Green Truck Pub looking to dump building’s 'fast food' look, upgrade outdoor seating
Turns out, eating outdoors is nice, even when breathing too close to your table mate is not your primary concern. And the experience of inhaling a grass-fed beef burger outside could soon be even more enjoyable at the Green Truck Pub. The owners are planning to improve the 12-year-old restaurant’s outdoor ascetics and seating accommodations, after first introducing the ability to enjoy a meal outdoors as a safety measure during the COVID-19 pandemic.
“We just love having the patio so much and we want to make it nicer for people who are sitting out there,” said co-owner Whitney Shephard, who opened the restaurant with her husband Josh Yates in 2011.
The project’s architect recently submitted renovation plans for the restaurant at 2430 Habersham St. in Savannah’s Streetcar Historic District. The improvements consist of external improvements designed to improve the look of the building and better cater to outdoor diners and those waiting outside for a table.
The improvements would replace the current setup, essentially consisting of a tarp and tables, by adding a covered patio with wooden trellises and outdoor fans to combat Savannah’s hot summers. The proposed landscaping, green screens and removal of the sloping mansard roof will also help shed the building’s “dumpy fast food” look from its past life, Shephard said. The drive-thru window is proposed to go as well.
The project is expected to go before the Historic Preservation Commission for consideration in April. If approved, Shephard said they hope to complete the improvements by September.
New building proposed to house restaurant on former city lot
The developer behind a planned affordable housing complex on former city property recently submitted plans to construct the commercial component of the project.
The developer is proposing to build a one-story building for use as a restaurant on the site at 1705 Abercorn St. in the Streetcar Historic District, where a small parking lot currently exists.
Located at the corner of 33rd Lane and Abercorn, the proposed building is in a mixed-use zoning district and directly adjacent to a 2-story building used as a law office.

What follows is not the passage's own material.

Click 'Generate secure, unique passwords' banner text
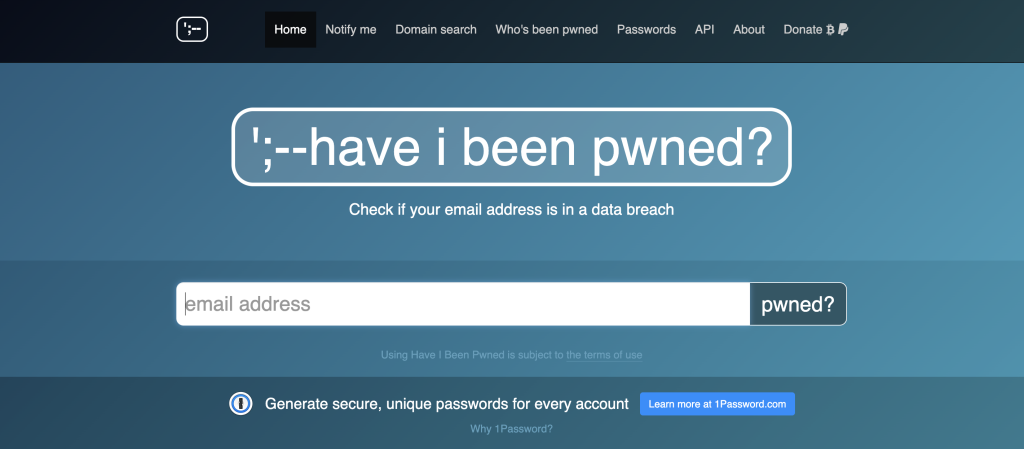This screenshot has width=1024, height=449. pyautogui.click(x=447, y=404)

Such single story commercial projects within the district are common, according to the petition submitted by Greenline Architecture’s submission.
“Historical maps for this area also reflect a history of one and two-story buildings,” the petition states. “The design of the new building will blend into the same historical patterning.”
The plan is expected to go before the Historic Preservation Commission in April.
The 1,828-square-foot lot is one of three parcels the Pinyan/Procida Development Group acquired from the city for $750,000 in late 2021, as approved that February by the Savannah City Council. The city sold the properties to the development group for the purpose of building affordable housing after the city’s Code Compliance Department building at the site was destroyed in a fire in 2020. In addition to the housing component and parking on the two larger parcels, the approved plan also included commercial space at the site of the proposed restaurant.
The developer is now planning to submit another application to obtain competitive state low-income housing tax credits for the planned 42-unit apartment complex, after two failed attempts over the past two years.
Starland Dairy update
After years of planning, Maggie Fuller said this month that she and her husband, Nate are excited to finally start renovating the historic Starland Dairy building at 2425 Bull St., which the couple is converting into an 8-room inn with a bookstore, coffee shop, ice cream shop and restaurant. (Plans for a brewery have been scrapped.) With plans dating back to at least 2017, they are now hoping to open the business in early 2024, Fuller said. Built in 1932, the Starland Dairy supplied milk to Savannah residents through the 1980s. The rehabilitation project was approved by the Historic Preservation Commission in August 2020.